## THE RECORDS
## BEGIN

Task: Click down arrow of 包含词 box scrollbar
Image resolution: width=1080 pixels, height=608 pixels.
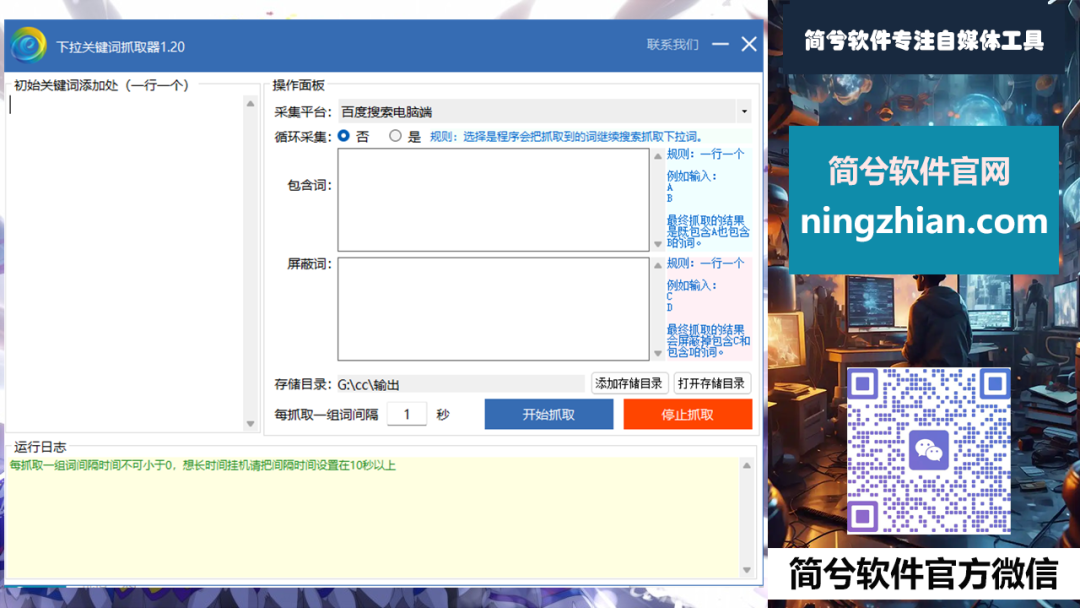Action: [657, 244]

## END
## BEGIN

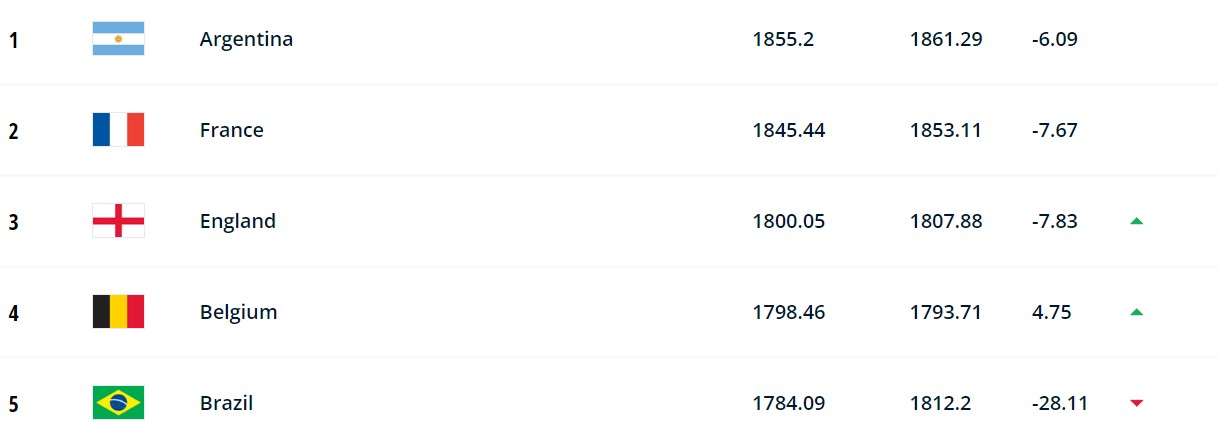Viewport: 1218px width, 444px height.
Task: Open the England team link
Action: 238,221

## END

## PROBLEM STATEMENT
Reproduce the material above exactly, starting with the line that contains "Viewport: 1218px width, 444px height." and continuing through the line that contains "Action: 238,221". Leave the pictures out of your copy.

## ANSWER
Viewport: 1218px width, 444px height.
Task: Open the England team link
Action: 238,221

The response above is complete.